───── STORED ROWS ─────

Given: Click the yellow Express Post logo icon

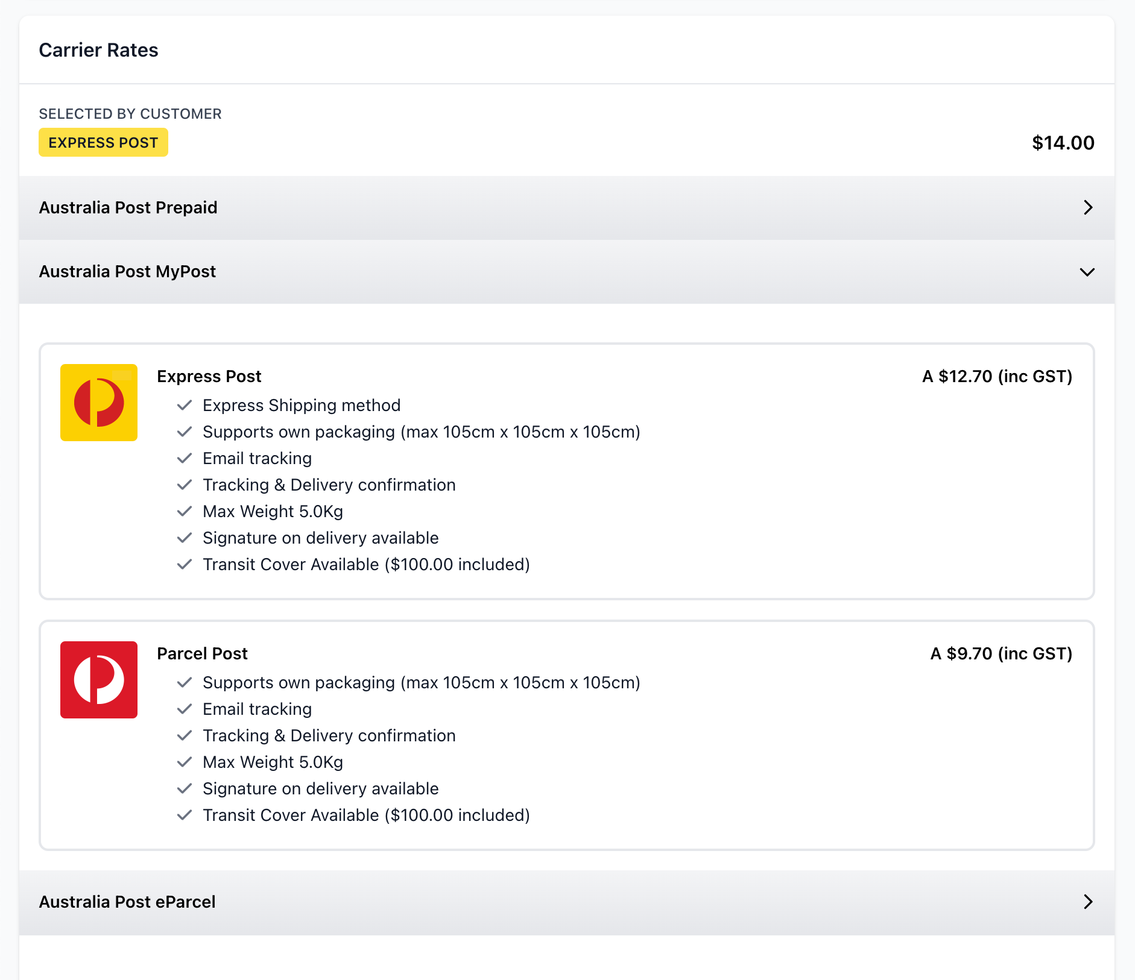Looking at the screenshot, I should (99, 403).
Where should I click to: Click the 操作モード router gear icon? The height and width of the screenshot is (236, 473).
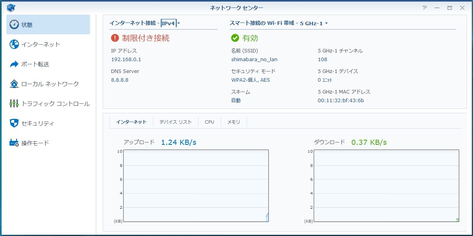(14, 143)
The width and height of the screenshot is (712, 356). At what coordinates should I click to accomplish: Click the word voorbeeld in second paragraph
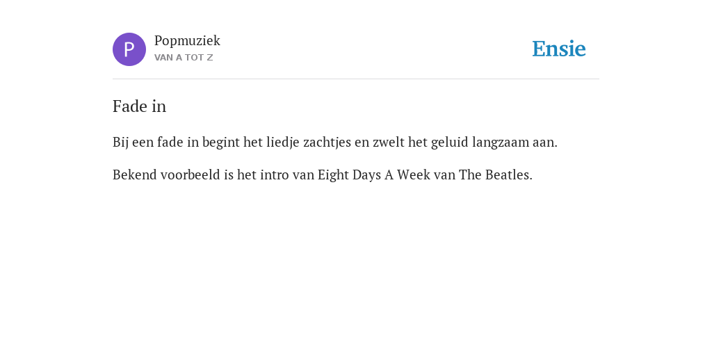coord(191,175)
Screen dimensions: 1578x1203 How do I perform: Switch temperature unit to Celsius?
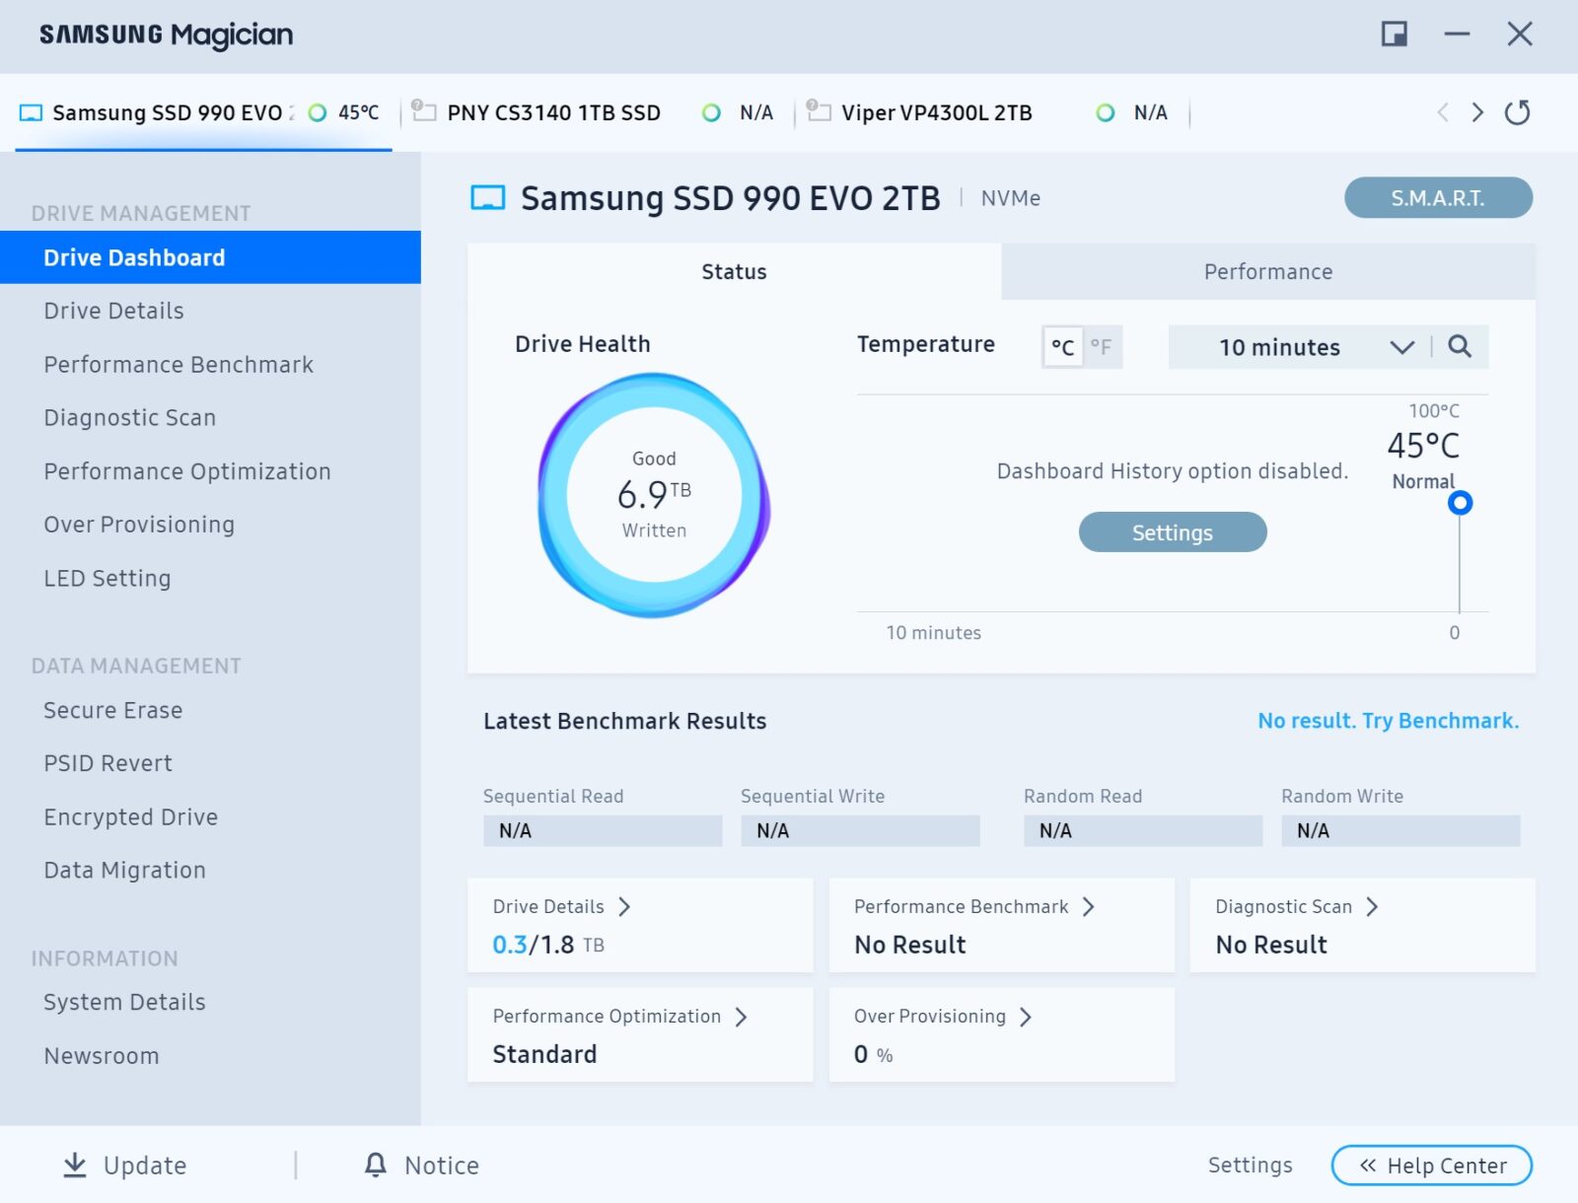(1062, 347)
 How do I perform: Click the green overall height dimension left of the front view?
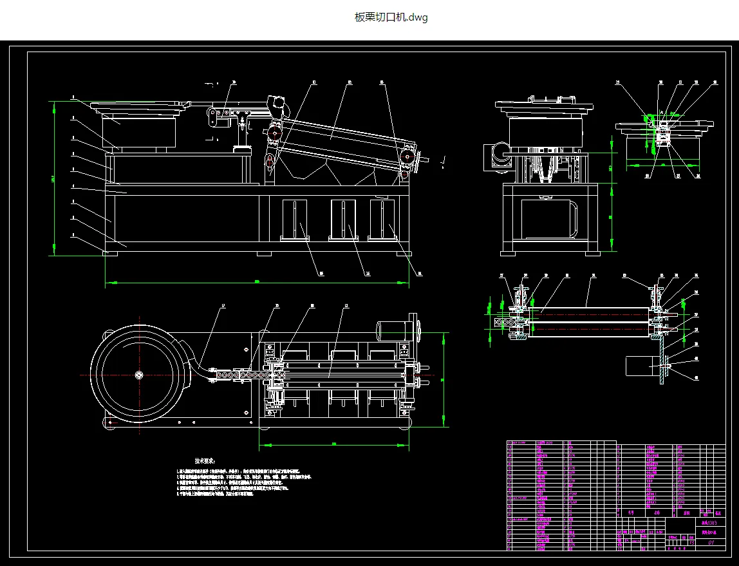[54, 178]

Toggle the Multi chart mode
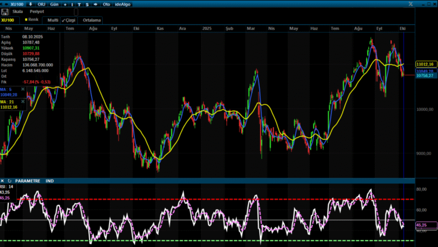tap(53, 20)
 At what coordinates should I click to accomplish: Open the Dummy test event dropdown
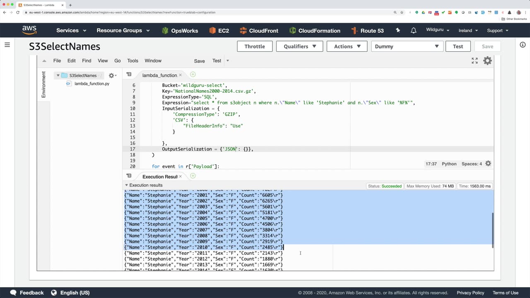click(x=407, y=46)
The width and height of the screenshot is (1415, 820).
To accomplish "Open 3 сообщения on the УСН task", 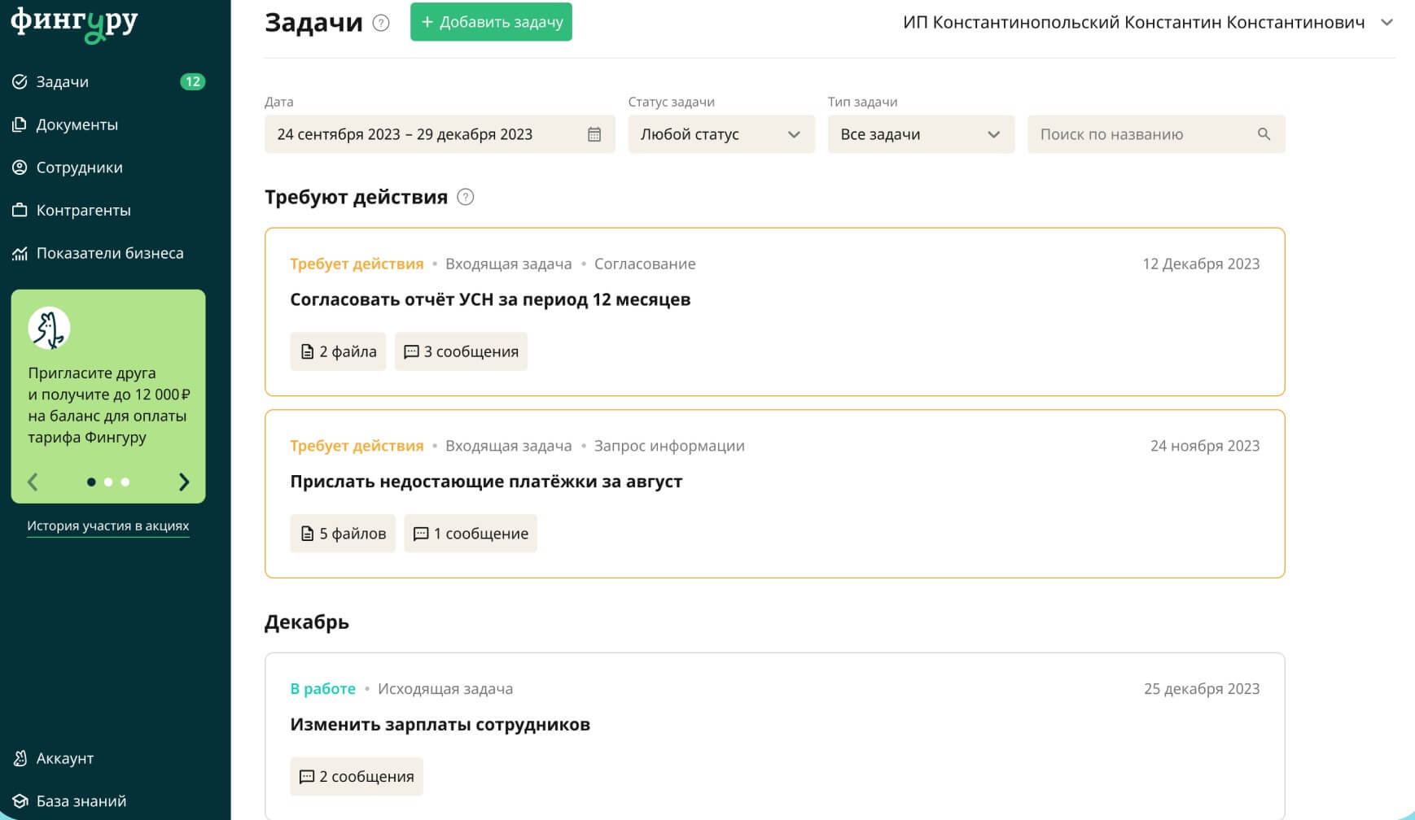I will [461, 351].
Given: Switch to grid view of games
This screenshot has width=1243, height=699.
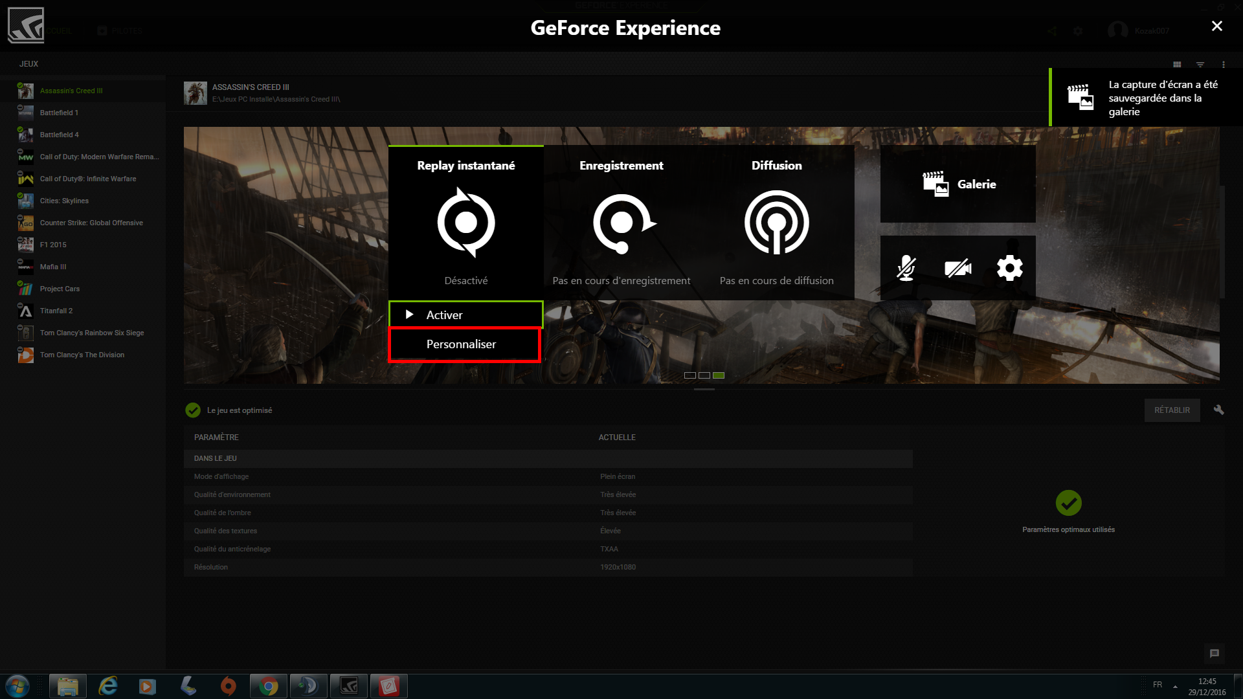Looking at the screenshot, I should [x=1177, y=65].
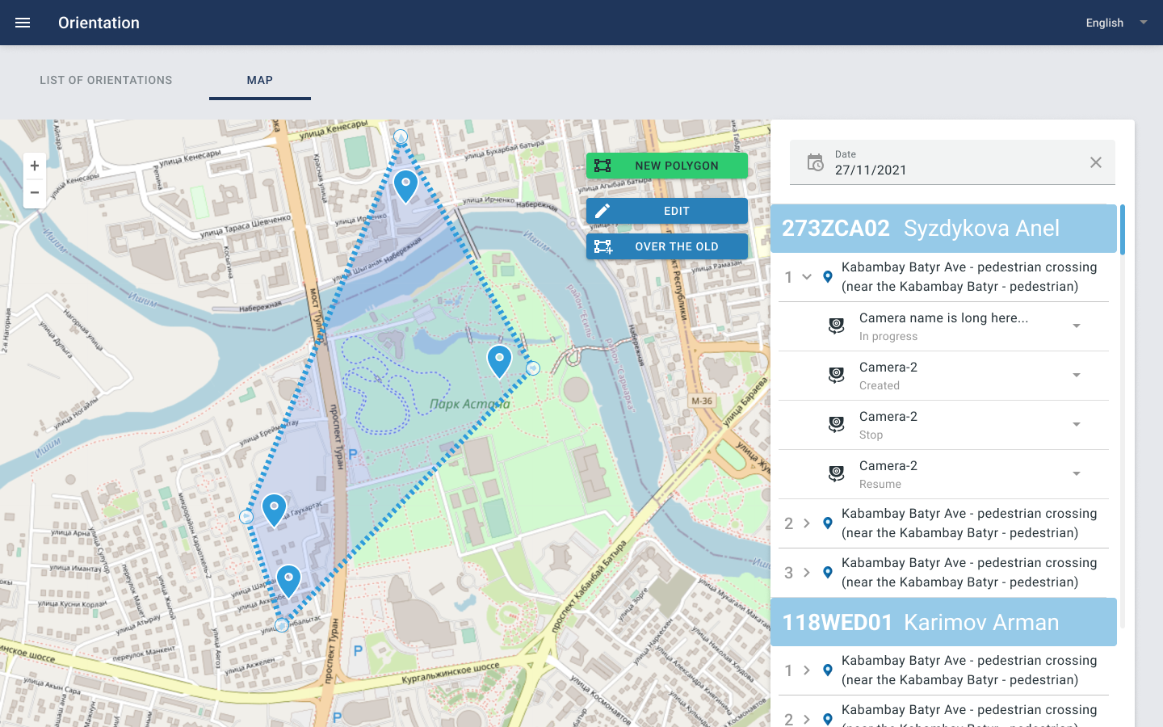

─────

YOUR TASK: Copy the items from the beginning through the line containing "(1062, 347)", inclusive, changing every "icon" to "symbol" and leaving everything else as it is. Omit the pictures.

RESPONSE FOR THIS EXERCISE:
Given: Click the yellow Express Post logo symbol

Looking at the screenshot, I should (99, 403).
Where should I click to: Click the 操作モード router gear symbol? The height and width of the screenshot is (236, 473).
(14, 143)
The width and height of the screenshot is (712, 356). At what coordinates should I click to accomplish: Click the word voorbeeld in second paragraph
coord(191,175)
Screen dimensions: 1578x1203 How do I perform: Switch temperature unit to Celsius?
(1062, 347)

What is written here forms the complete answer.